Brain-specific angiogenesis inhibitor 1-associated protein 2 gene associates with executive functions in Han Chinese children with attention deficit/hyperactivity disorder
10.3760/cma.j.cn113661-20231027-00163
- VernacularTitle:脑特异性血管发生抑制剂1相关蛋白2基因与中国汉族注意缺陷多动障碍儿童执行功能的关联分析
- Author:
Haimei LI
1
;
Pei LIU
;
Ningning LIU
;
Lu LIU
;
Yufeng WANG
;
Qiujin QIAN
Author Information
1. 北京大学第六医院 北京大学精神卫生研究所 国家卫生健康委员会精神卫生学重点实验室(北京大学)国家精神心理疾病临床医学研究中心(北京大学第六医院),北京 100191
- Publication Type:Journal Article
- Keywords:
Attention deficit disorder with hyperactivity;
Brain-specific angiogenesis inhibitor 1-associated protein 2;
Executive function;
Association analysis
- From:
Chinese Journal of Psychiatry
2024;57(11):721-728
- CountryChina
- Language:Chinese
-
Abstract:
Objective:To investigate the associations between several single nucleotide polymorphisms (SNPs) at BAIAP2 with executive functions in patients with attention deficit/hyperactivity disorder (ADHD) and in healthy control subjects. To investigate if these associations are sex-specific and/or subtype-specific. Methods:A total of 929 Han Chinese youths with DSM-Ⅳ ADHD were recruited from the outpatient department of Peking University Sixth Hospital from May 2005 to January 2011, and 161 unaffected controls were recruited from the primary and secondary schools in Beijing from January 2005 to January 2010. All subjects were rated for the clinical information and executive functions based on laboratory examinations, such as inhibition, working memory, and set shifting.

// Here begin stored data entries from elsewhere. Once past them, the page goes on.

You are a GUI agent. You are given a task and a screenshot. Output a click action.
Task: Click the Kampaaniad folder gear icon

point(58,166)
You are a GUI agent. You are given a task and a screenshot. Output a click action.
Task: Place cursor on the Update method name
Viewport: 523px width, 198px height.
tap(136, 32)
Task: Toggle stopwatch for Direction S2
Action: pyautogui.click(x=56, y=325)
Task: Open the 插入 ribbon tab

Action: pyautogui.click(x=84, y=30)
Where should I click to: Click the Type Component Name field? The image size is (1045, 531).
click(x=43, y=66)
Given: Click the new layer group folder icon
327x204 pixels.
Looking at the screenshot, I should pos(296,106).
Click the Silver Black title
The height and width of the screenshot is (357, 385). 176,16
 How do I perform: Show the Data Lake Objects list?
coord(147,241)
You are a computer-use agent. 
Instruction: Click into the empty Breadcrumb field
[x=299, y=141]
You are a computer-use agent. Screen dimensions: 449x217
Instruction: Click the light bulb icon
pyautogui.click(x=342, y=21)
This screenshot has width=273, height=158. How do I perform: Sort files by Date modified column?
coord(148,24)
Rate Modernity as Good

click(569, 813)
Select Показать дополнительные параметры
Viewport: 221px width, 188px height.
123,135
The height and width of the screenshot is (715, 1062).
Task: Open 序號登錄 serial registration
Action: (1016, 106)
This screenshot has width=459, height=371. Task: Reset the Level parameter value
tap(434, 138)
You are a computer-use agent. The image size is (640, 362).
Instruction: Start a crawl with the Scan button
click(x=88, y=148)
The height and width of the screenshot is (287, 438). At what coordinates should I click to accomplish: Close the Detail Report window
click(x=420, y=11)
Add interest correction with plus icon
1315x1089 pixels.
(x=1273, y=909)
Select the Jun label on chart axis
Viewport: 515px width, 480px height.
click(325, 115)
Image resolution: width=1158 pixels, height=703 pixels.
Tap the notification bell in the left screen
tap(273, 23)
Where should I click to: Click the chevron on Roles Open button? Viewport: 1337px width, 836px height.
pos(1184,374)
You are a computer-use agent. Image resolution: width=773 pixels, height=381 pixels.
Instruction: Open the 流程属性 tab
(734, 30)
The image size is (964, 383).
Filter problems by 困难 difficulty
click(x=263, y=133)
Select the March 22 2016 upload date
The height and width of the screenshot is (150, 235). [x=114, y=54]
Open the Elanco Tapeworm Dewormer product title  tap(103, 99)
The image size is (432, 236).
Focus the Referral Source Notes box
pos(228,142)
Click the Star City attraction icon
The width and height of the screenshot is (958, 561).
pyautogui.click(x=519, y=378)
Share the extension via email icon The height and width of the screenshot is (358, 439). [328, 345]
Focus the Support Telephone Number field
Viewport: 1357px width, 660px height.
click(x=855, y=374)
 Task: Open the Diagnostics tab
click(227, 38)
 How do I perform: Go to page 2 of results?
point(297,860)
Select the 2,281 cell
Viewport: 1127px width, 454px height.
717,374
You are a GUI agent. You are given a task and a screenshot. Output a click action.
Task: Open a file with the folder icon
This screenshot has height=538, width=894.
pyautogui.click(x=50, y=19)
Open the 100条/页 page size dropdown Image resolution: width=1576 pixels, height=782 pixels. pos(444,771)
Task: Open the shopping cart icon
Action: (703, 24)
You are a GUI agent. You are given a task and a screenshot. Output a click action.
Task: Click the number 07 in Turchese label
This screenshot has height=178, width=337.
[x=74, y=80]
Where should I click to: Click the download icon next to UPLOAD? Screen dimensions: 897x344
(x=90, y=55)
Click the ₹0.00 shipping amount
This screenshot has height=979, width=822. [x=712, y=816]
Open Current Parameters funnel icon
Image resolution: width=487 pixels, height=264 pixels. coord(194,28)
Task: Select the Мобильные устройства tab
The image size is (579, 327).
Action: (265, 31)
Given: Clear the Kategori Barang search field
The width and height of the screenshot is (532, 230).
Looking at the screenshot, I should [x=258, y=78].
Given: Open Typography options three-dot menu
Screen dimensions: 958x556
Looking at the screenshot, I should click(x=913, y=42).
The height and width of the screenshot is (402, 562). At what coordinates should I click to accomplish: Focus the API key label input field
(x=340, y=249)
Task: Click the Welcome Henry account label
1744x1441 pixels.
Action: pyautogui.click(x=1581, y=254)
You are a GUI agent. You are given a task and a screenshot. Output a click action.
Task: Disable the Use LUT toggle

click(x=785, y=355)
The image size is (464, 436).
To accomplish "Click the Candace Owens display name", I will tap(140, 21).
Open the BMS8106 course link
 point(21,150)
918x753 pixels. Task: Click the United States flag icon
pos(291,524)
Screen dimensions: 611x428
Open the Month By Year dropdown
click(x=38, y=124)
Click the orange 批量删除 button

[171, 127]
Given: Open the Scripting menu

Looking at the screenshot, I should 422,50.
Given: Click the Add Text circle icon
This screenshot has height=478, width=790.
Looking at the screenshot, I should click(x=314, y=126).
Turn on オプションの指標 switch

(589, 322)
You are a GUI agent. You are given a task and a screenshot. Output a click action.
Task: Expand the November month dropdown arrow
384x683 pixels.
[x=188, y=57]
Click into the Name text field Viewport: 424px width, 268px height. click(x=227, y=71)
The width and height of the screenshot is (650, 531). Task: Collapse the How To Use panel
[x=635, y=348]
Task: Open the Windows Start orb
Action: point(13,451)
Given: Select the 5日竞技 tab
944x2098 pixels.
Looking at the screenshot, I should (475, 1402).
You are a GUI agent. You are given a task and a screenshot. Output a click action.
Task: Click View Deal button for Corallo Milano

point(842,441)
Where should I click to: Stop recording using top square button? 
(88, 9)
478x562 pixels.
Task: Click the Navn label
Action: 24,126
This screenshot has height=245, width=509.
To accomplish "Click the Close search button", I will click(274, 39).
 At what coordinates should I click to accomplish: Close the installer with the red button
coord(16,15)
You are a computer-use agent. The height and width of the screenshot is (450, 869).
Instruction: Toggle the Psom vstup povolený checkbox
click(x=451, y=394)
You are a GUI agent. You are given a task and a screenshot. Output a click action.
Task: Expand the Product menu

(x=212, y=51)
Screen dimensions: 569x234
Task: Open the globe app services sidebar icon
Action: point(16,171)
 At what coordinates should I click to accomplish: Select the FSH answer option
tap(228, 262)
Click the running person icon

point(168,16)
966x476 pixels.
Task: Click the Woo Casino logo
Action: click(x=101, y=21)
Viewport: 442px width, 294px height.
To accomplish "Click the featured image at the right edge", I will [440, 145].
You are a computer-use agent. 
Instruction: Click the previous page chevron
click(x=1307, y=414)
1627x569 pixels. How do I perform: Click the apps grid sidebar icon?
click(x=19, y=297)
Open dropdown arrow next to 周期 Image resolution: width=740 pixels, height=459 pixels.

Four SNPs of BAIAP2 were chosen and genotyped using TaqMan TM real-time PCR assays. Analysis of covariance (ANCOVA) were conducted, with gender, age and IQ as covariates, to compare executive functions between children with ADHD and normal controls, and to explore the association of BAIAP2 SNPs with executive functions of ADHD subjects (total samples and sex/subtype stratified samples) and unaffected controls. Results:Compared to unaffected controls, children with ADHD performed significantly worse in inhibition ( F=11.64, 26.50, P≤0.001) and set shifting ( F=25.68, P<0.001). In unaffected controls, there was no correlation between any BAIAP2 SNPs and executive functions. In ADHD cases, rs4969239 was significantly associated with set shifting times, with G allele carriers used longer time than others and had a worse set shifting function (B=-17.55, F=7.13, P=0.008), and rs9901648 was significantly associated with color interference time, with AA genotype carriers used longer time than others and had a worse inhibition function (B=1.82, F=8.84, P=0.003). In further analysis, the association between rs9901648 and color interference only existed in male participants with ADHD ( F=11.33, P=0.001). Conclusions:BAIAP2 gene possibly contributes to the set shifting and inhibition impairment in children with ADHD, but not in unaffected controls. In addition, the association between BAIAP2 gene and inhibition mainly exists in male children with ADHD.